Wenn wir ausbilden, können wir genau die Kenntnisse und Fähigkeiten vermitteln, die wir brauchen.

Rudolf Oechtering

In nicht wenigen Unternehmen soll die Ausbildung »so nebenbei« laufen, für Ausbildende ist kein Zeitbudget eingeplant. Wie ist es bei Schweitzer Fachinformationen?
Die Ausbildenden müssen auch Wertschätzung erfahren. Einmal im Monat telefonieren alle zwölf Ausbildenden miteinander, einmal im Jahr machen wir einen Workshop, und es wird auch jetzt nicht mehr diskutiert, wenn der Ausbildende dafür zwei Tage nicht an seinem Arbeitsplatz ist. Wir brauchen die Ausbildenden! Sie bekommen neben ihrem täglichen Tun auch Zeitkontingente für die Ausbildung, denn: Ausbildung ist Arbeit. Natürlich würden wir gern mehr Zeit für die Ausbildungs­verantwortlichen zur Verfügung stellen, wir haben noch viele Ideen für zusätzliche Ausbildungsangebote. Wir sind aber auf einem guten Weg.

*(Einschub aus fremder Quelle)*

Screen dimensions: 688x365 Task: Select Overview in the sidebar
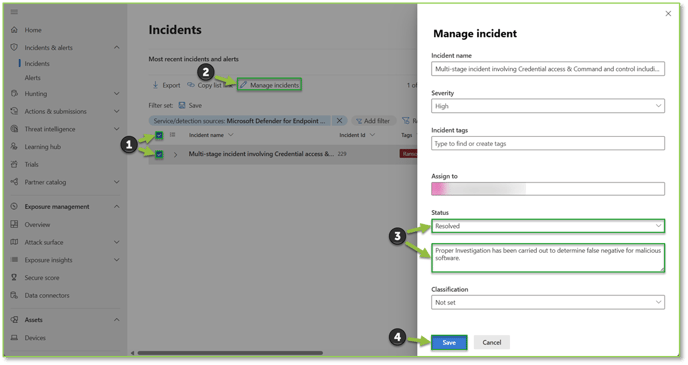pyautogui.click(x=37, y=225)
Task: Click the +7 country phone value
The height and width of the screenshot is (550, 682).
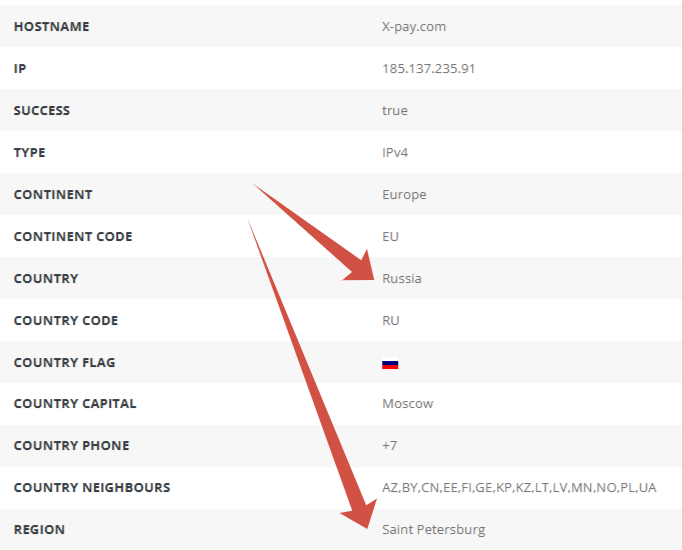Action: 390,446
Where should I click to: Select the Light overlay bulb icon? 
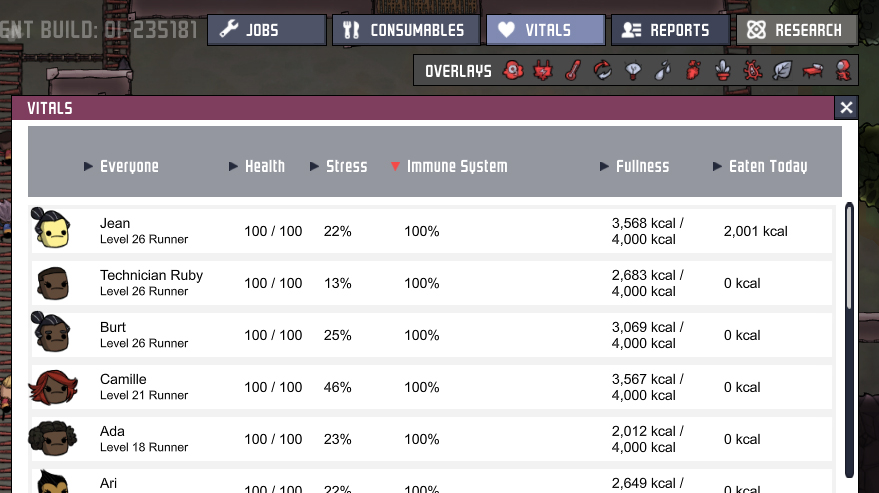(x=632, y=71)
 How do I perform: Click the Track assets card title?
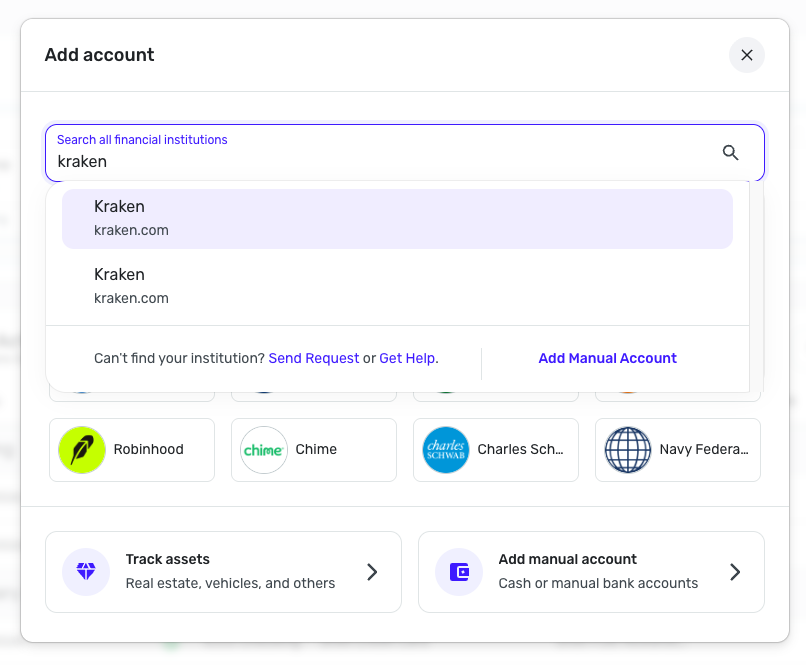tap(168, 560)
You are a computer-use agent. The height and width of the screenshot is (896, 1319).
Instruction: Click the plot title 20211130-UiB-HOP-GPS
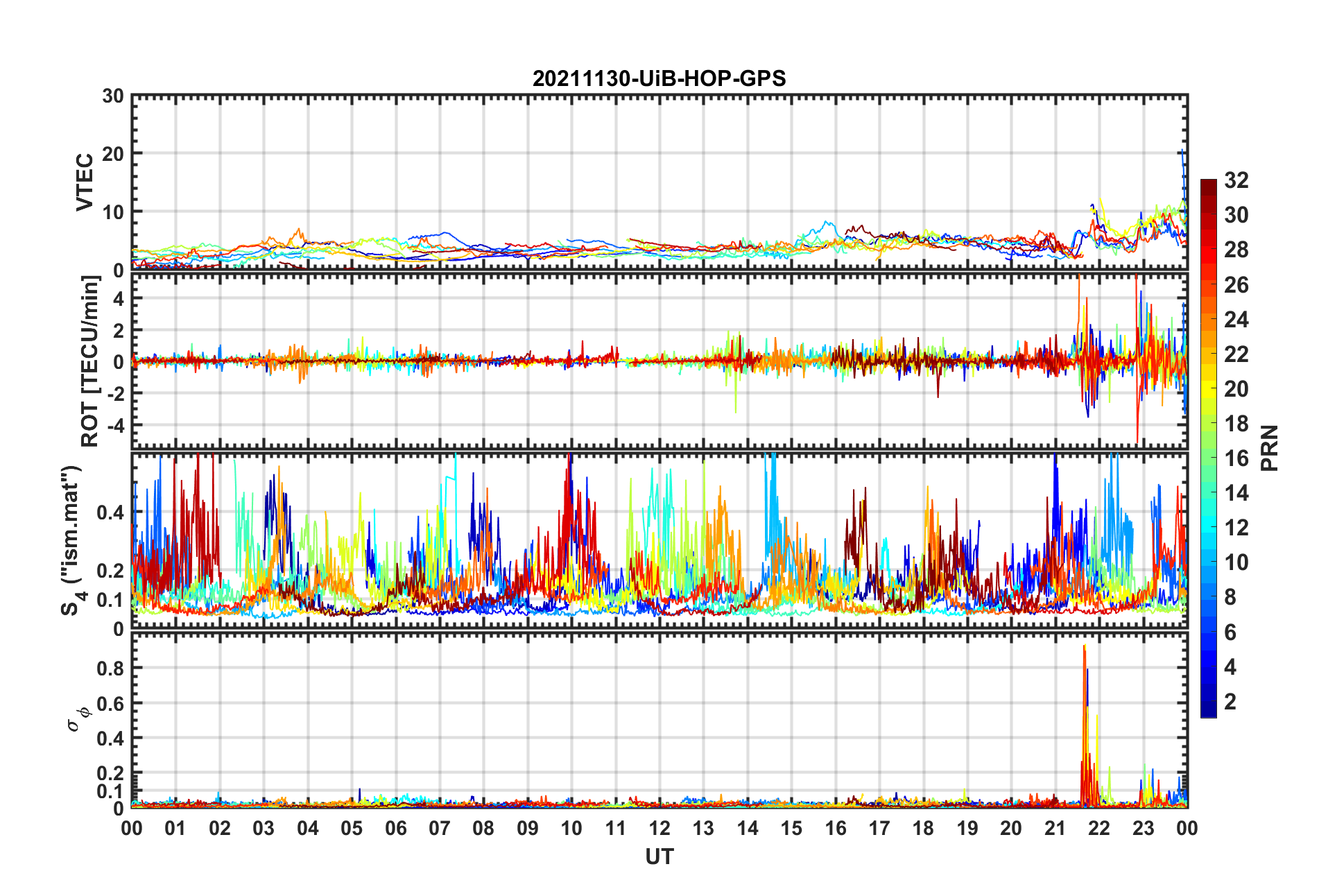[x=659, y=78]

Wie viele Auszubildende beschäftigt Schweitzer im Durchschnitt?
35 bis 40; pro Ausbildungsjahr stellen wir acht bis zwölf Azubis ein. Wobei jeder Standort das selbst entscheidet, und so haben wir in Hamburg sechs, in Berlin zwei und so weiter, das ist unterschiedlich. 2015 dagegen hatten wir noch Schweitzer Unternehmen, die gar nicht ausgebildet haben und keine Notwendigkeit sahen.

Wie hoch sind die Chancen, bei Schweitzer übernommen zu werden?
70 bis 80 Prozent der Auszubildenden werden übernommen. Was mich richtig freut: Aktuell sagen 90 Prozent der Azubis, dass sie gern übernommen werden würden.

Wie schwer ist es, gute Bewerbungen zu bekommen?
Das ist unterschiedlich. Und das große Thema Azubi-Recruiting sind wir bisher eher hemdsärmelig angegangen. Klar, auf den bekannten Azubi-Plattformen sind unsere Stellen zu finden, aber gezielt einzelne Interessentengruppen anzusprechen, etwa Studienabbrecher, da ist noch einiges für uns zu tun. Etliche Interessierte bewerben sich ja auch auf andere Stellen; jüngst hat sich jemand parallel zur Buchhandelsausbildung für eine Ausbildung als Polizist beworben – und ist dann Polizist geworden. Ich würde mir wünschen, dass auch die Branche noch viel deutlicher vermittelt, dass Buchhändlerin bzw. Buchhändler ein attraktiver Beruf ist und entgegen dem Mythos der schlechten Entlohnung der Azubi-Lohn auch nicht so schlecht ist.

Nehmen Sie auch Bewerber*innen mit mittlerer Reife?
Die gibt es. Aber die bevorzugten Abschlüsse sind Abitur oder Fachabitur. Für mich sind eher das Alter und die Reife entscheidend. Wir bekommen viele Bewerbungen aus Mecklenburg und Thüringen, und das bedeutet, umzuziehen und die erste eigene Wohnung zu haben, was für 16-Jährige einfach schwieriger ist. Wenn wir weiter gute – wenn nicht die besten – Azubis im Buchhandel haben wollen, muss auf Arbeitgeberseite ein Mentalitätswechsel stattfinden: Wir bewerben uns um die Azubis, nicht umgekehrt, und müssen uns attraktiv darstellen – sonst werden wir kaum noch Nachwuchs finden.